_INSTRUCTIONS FOR THE TASK_
Please format the entries below as a JSON list of strings, one string per line, skipping blank lines. Leave the pictures out of the answer.

## Start

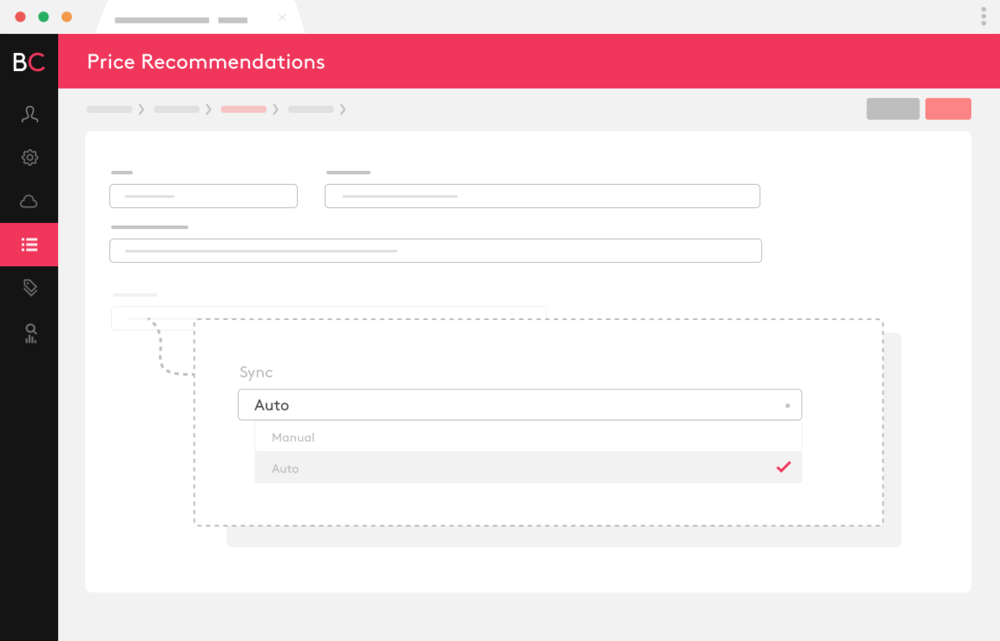Click the first breadcrumb item
Screen dimensions: 1000x641
point(110,109)
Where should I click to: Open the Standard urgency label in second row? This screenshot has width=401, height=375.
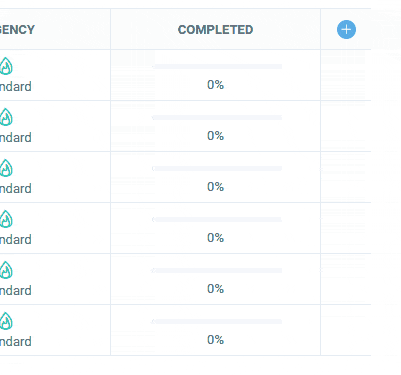[x=16, y=137]
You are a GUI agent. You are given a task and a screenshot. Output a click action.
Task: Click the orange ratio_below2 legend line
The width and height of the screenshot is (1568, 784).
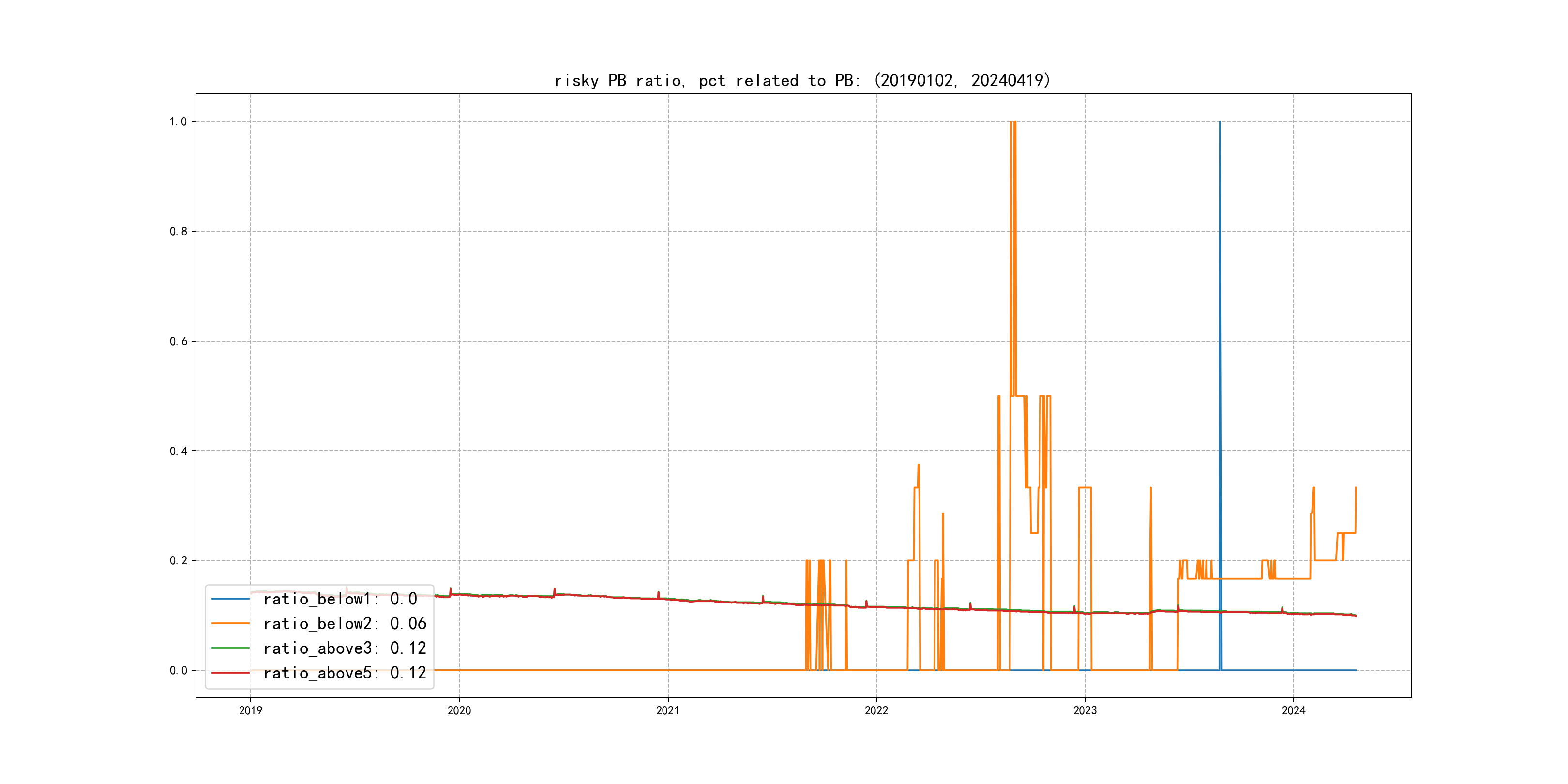pos(230,623)
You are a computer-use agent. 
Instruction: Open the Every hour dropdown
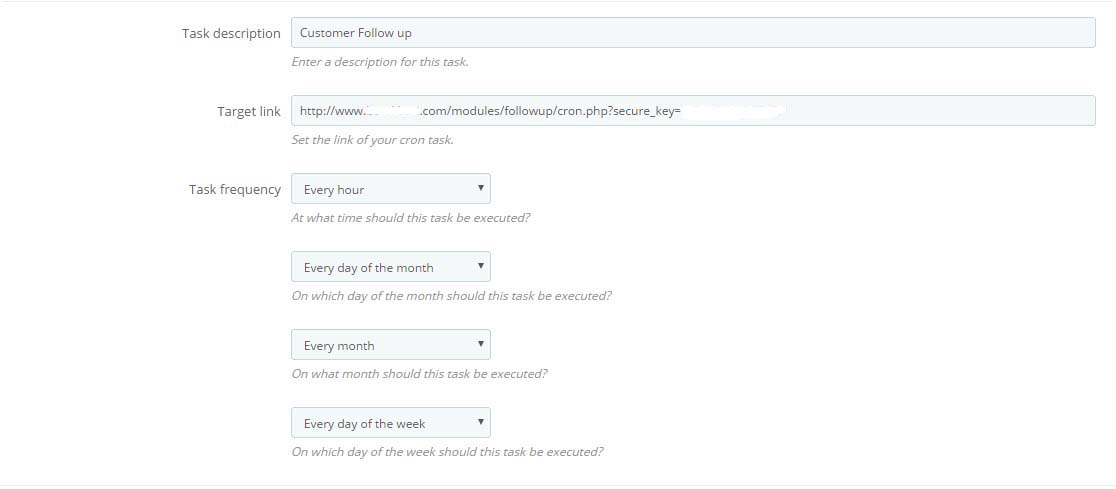pos(391,189)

## End

_WRITTEN SOLUTION_
[
  "Click the first breadcrumb item",
  "Screen dimensions: 1000x641",
  "point(110,109)",
  "Where should I click to: Open the Standard urgency label in second row? This screenshot has width=401, height=375.",
  "[x=16, y=137]",
  "You are a GUI agent. You are given a task and a screenshot. Output a click action.",
  "Task: Click the orange ratio_below2 legend line",
  "The width and height of the screenshot is (1568, 784).",
  "pos(230,623)",
  "You are a computer-use agent. ",
  "Instruction: Open the Every hour dropdown",
  "pos(391,189)"
]